> [Your objective]:
Please copy out every line in the entries that includes the word "agent".

> [Record excerpts]:
----

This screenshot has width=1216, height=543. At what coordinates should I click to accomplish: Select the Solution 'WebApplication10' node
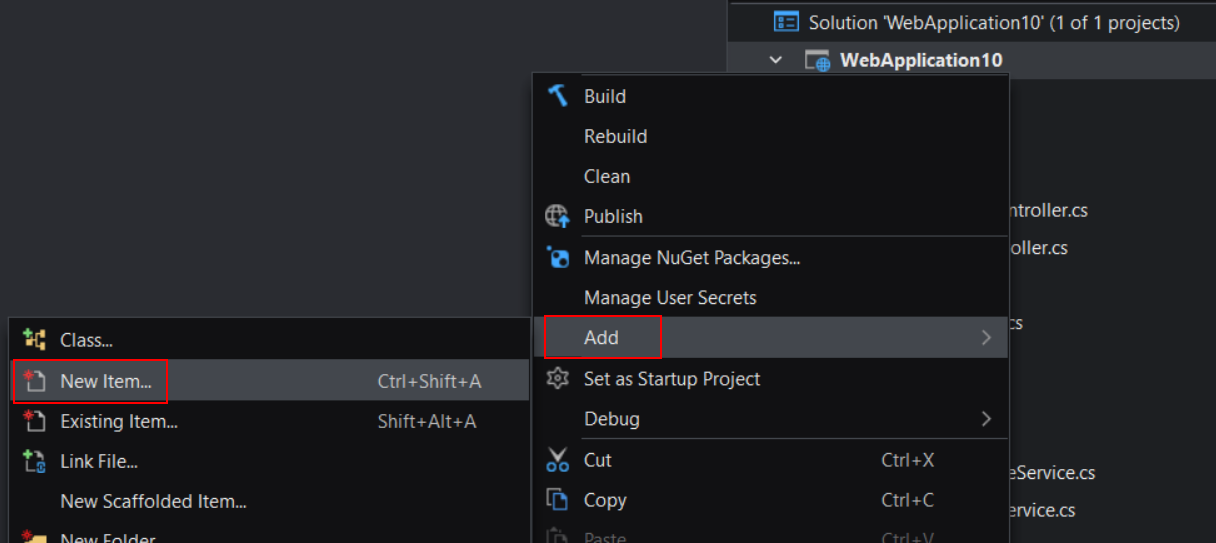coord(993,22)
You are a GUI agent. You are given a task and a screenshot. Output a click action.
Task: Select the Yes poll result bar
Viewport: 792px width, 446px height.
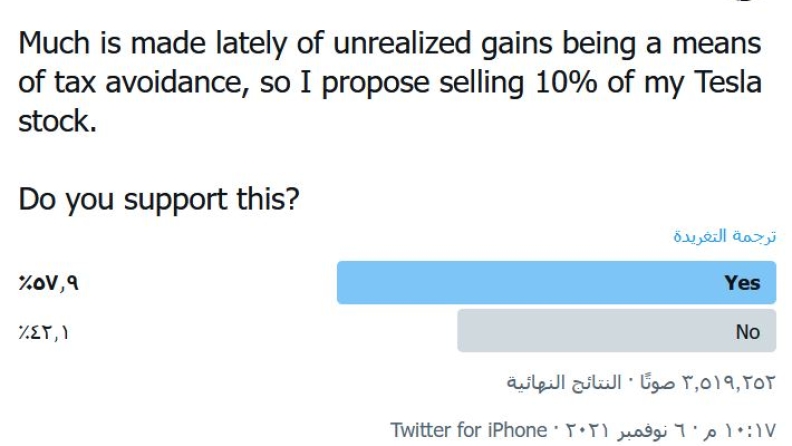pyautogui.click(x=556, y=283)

----

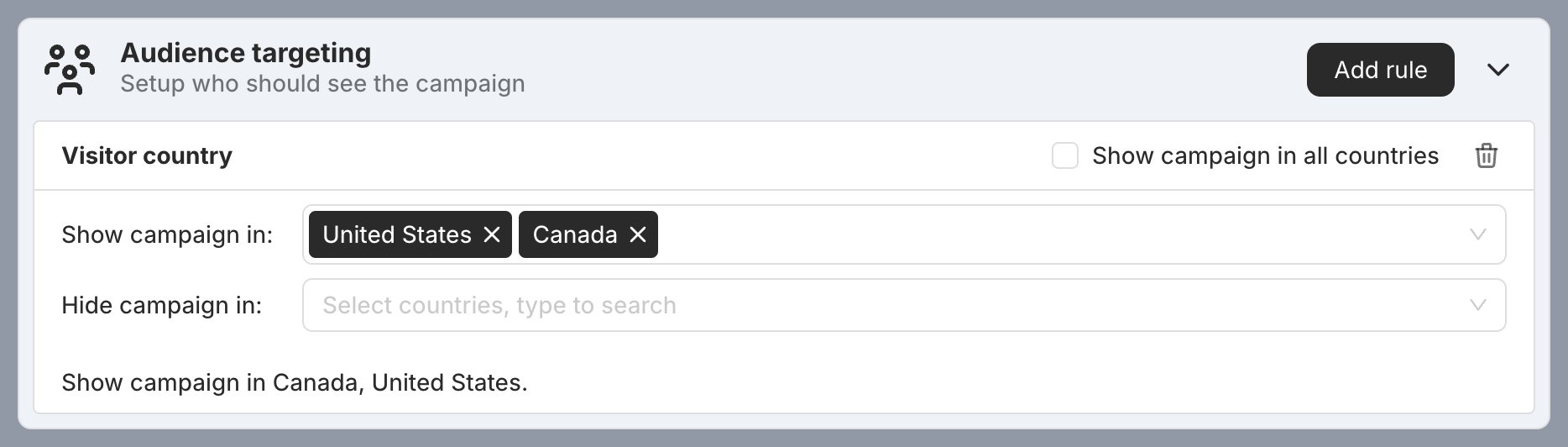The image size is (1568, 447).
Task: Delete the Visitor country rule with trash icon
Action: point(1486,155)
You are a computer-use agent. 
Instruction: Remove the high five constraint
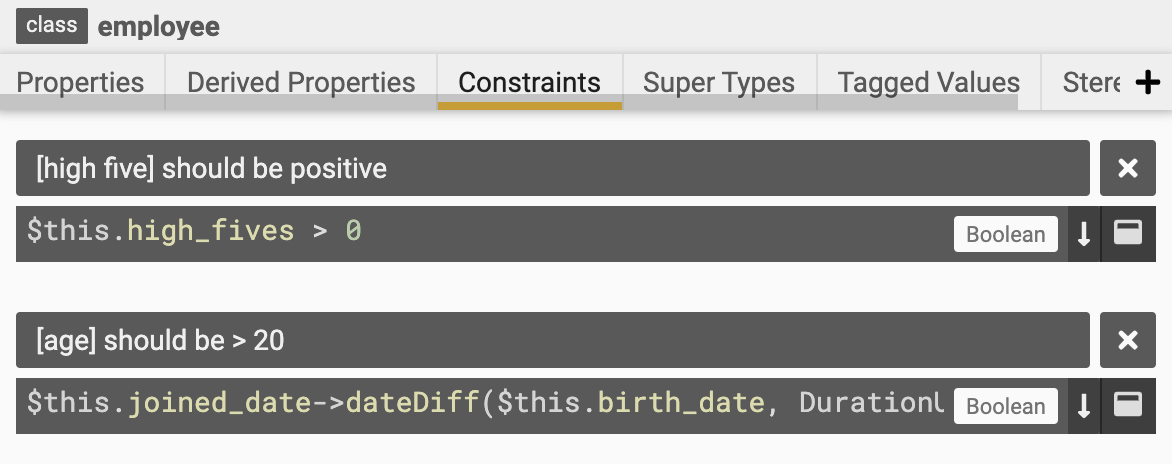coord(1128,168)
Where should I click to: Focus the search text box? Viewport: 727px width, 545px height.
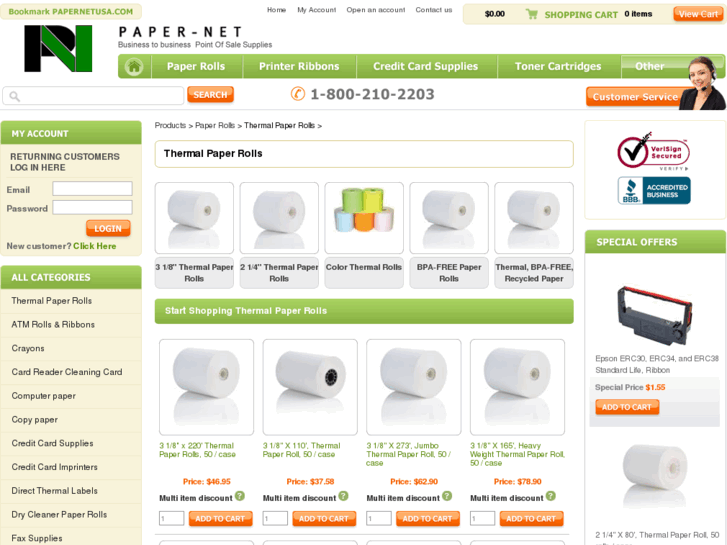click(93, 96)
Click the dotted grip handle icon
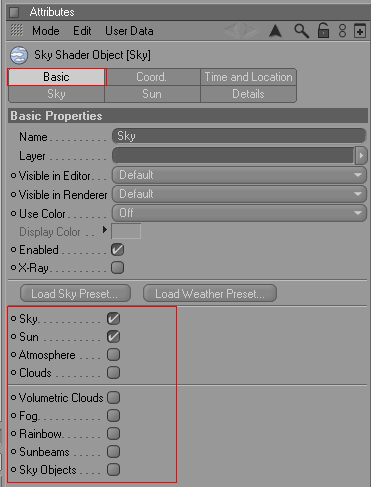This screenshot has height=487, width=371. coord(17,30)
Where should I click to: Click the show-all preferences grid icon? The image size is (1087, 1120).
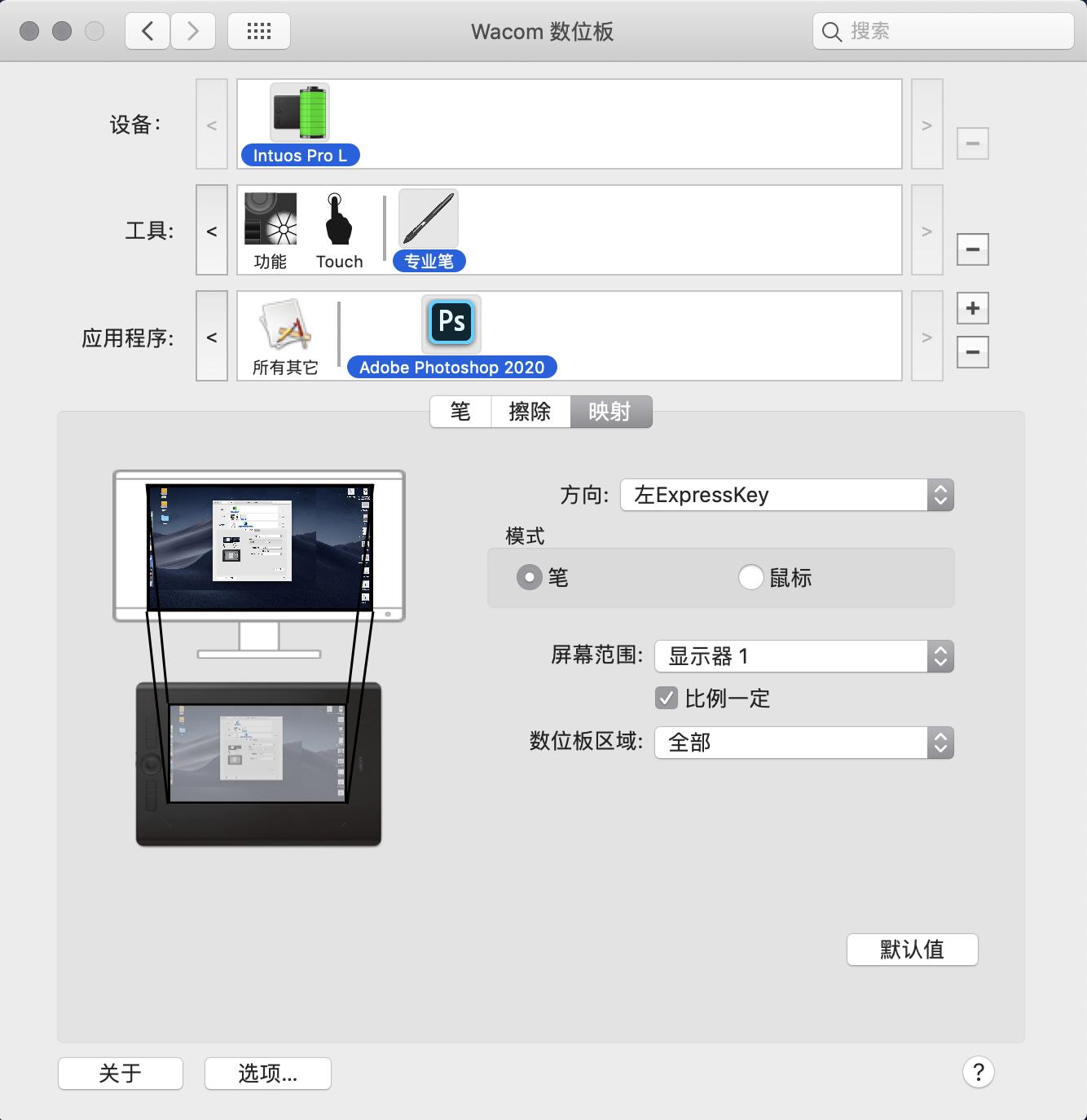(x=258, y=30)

----

> [Written response]:
You are a GUI agent. You are given a task and a screenshot. Output a click action.
You are a computer-use agent. 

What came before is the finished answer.